§ Task
Quote these lines exactly: the one that holds "This screenshot has width=465, height=370." and every line after it to the end of the material below. Skip pictures.

§ Task input
- - - - - - -
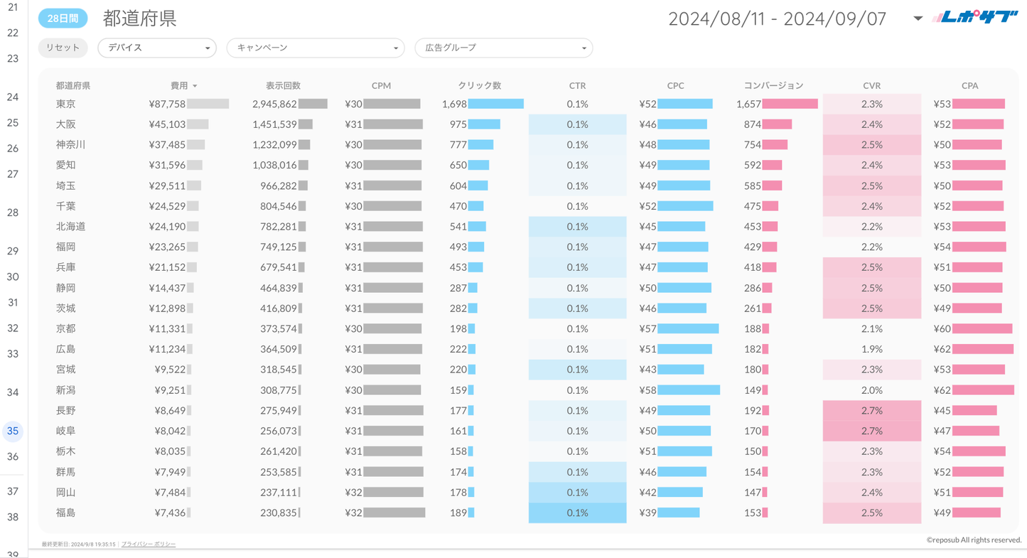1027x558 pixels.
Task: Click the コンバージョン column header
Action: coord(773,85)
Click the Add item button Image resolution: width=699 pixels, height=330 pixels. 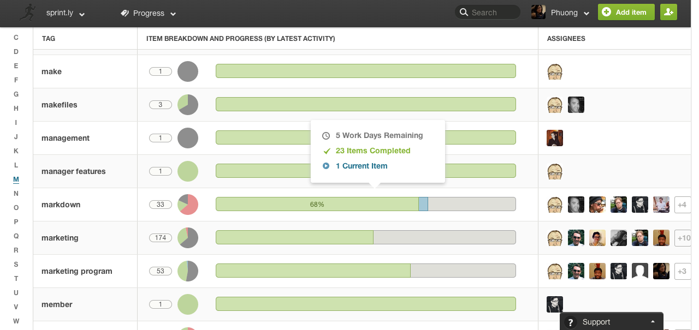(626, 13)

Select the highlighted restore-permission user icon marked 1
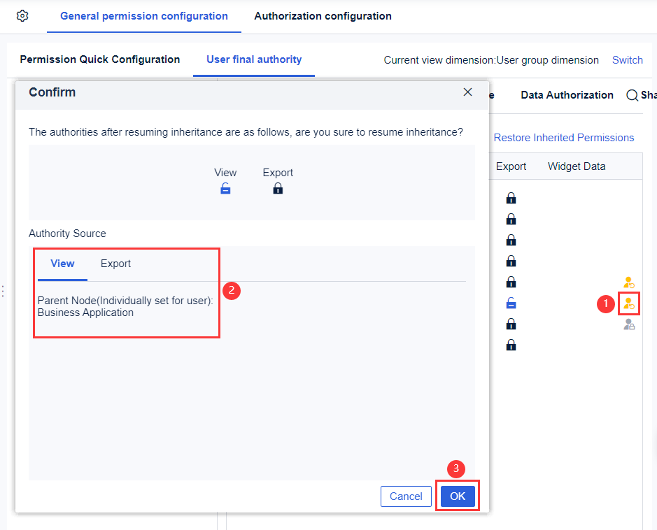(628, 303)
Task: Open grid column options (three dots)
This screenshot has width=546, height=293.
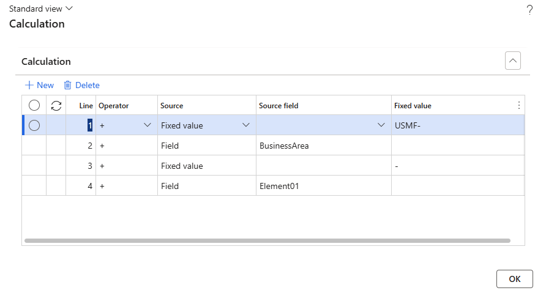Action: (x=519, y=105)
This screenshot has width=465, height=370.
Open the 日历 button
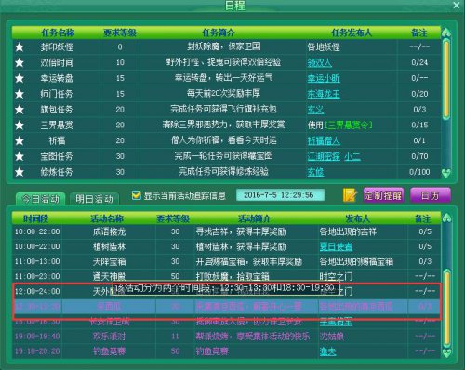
- - - - - - -
§ Final answer
This screenshot has width=465, height=370.
Open the 日历 button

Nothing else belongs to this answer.